Spatiotemporal diversification of intrapatient genomic clones and early drug development concepts realize the roadmap of precision cancer medicine

•Molecular pathology orchestrating therapeutic resistance remains poorly understood.•Validity of NGS to identify IPH enables overcoming of intrinsic and acquired resistance.•The dynamics of IPH shape a new era in the discovery of biomarkers and oncotargets.•Early drug discovery strategy could predict FDA approval.•The spatiotemporal IPH concept will substantially contribute to precision oncology.

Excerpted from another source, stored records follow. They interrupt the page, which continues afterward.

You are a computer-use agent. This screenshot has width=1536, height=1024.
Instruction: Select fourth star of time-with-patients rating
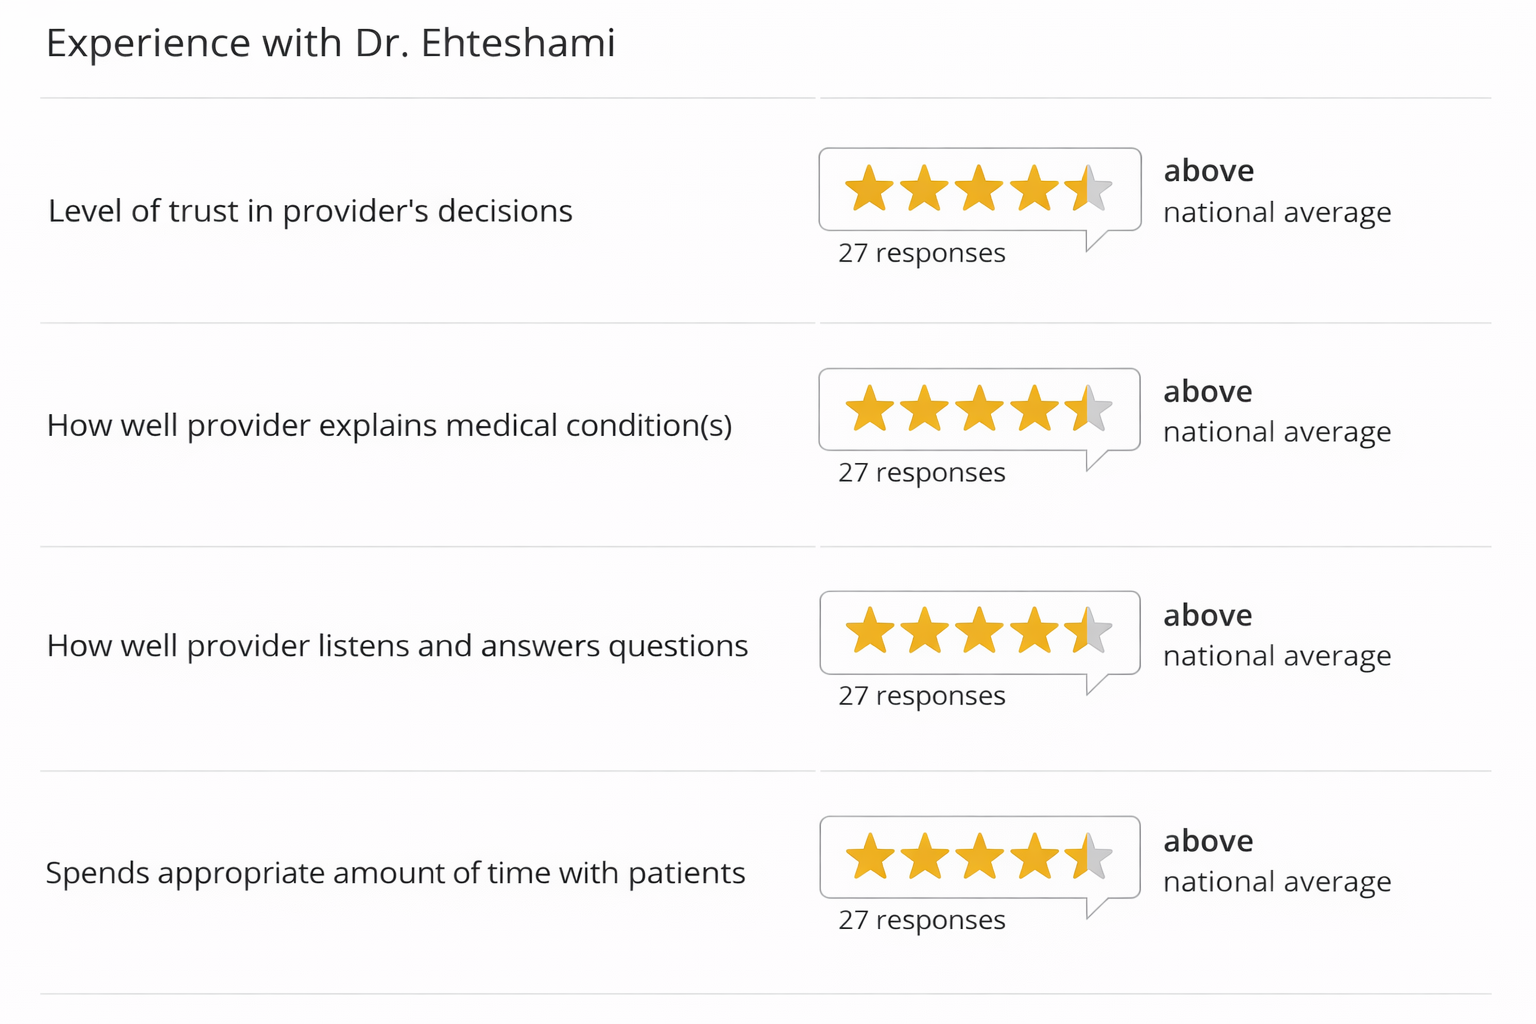pyautogui.click(x=1033, y=858)
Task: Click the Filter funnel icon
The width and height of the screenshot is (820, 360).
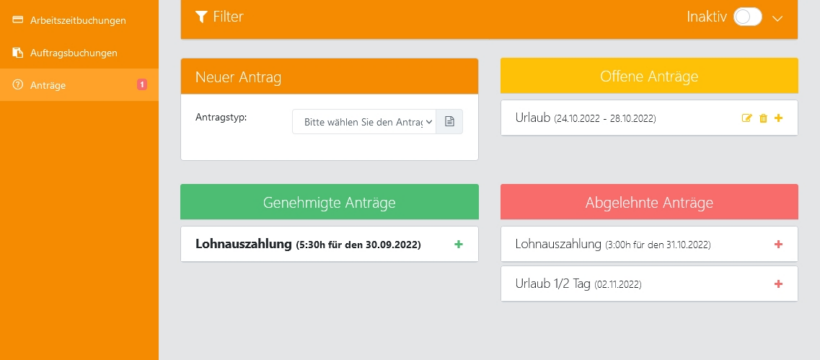Action: 201,17
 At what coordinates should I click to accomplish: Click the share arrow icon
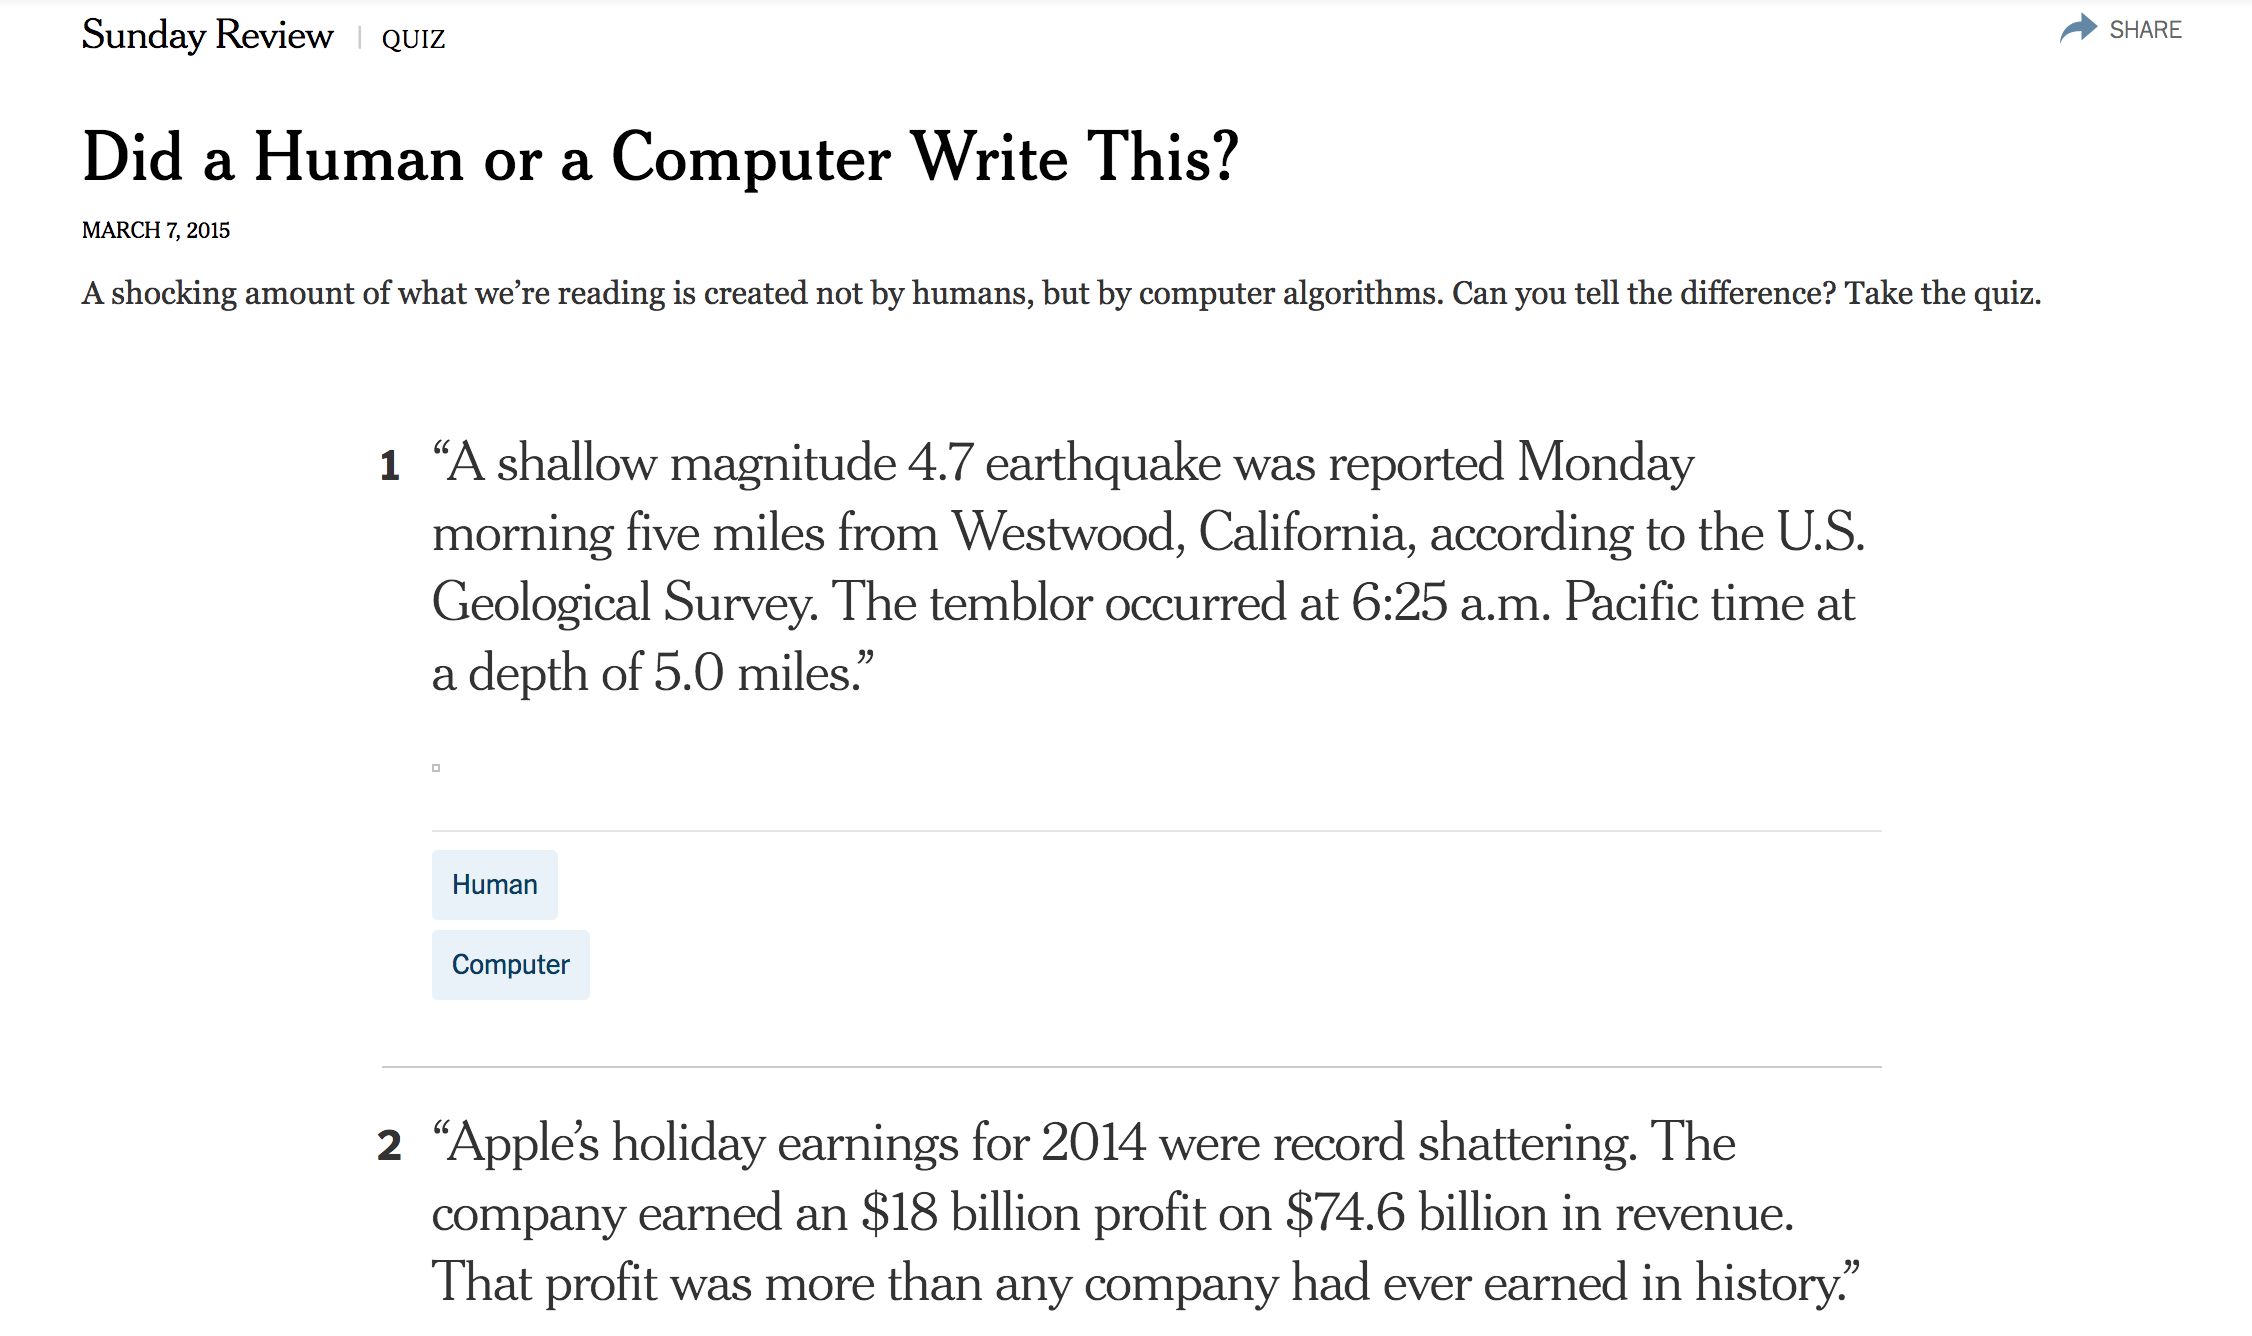click(2078, 29)
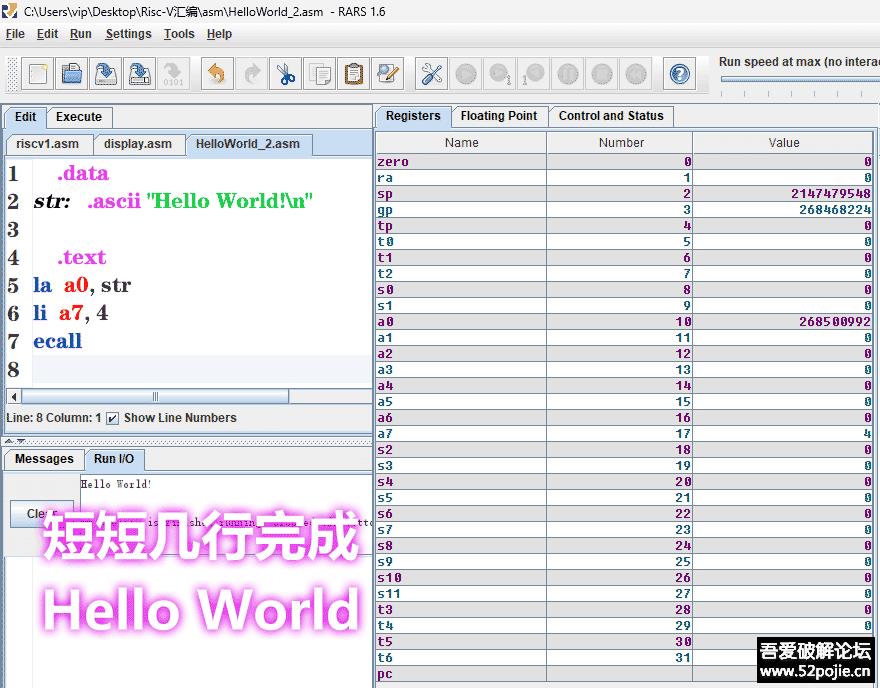This screenshot has height=688, width=880.
Task: Open the Settings menu
Action: pyautogui.click(x=128, y=34)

The unmet clinical needs of high relapse and cancer-related death rates are reflected by the poor understanding of the genome-wide mutational landscape and molecular mechanisms orchestrating therapeutic resistance. Emerging potential solutions to this challenge include the exploration of cancer genome dynamic evolution in time and space. Breakthrough next-generation sequencing (NGS) applications including multiregional NGS for intratumor heterogeneity identification, repeated cell-free DNA/circulating tumor DNA-NGS for detecting circulating genomic subclones and their comparison to reveal intrapatient heterogeneity (IPH) could identify the dynamic emergence of resistant subclones in the neoadjuvant, adjuvant and metastatic setting. Based on genome-phenotype map, and potential promising findings, rigorous evaluation of IPH spatiotemporal evolution and early drug development concepts in innovative clinical trials could dramatically speed up the translational process to achieve clinical precision oncology. Understanding and identifying the dynamic emergence of the druggable mutational and molecular landscape in response to therapy following Darwinian evolution creates the foundation of precision oncology to overcome therapeutic resistance.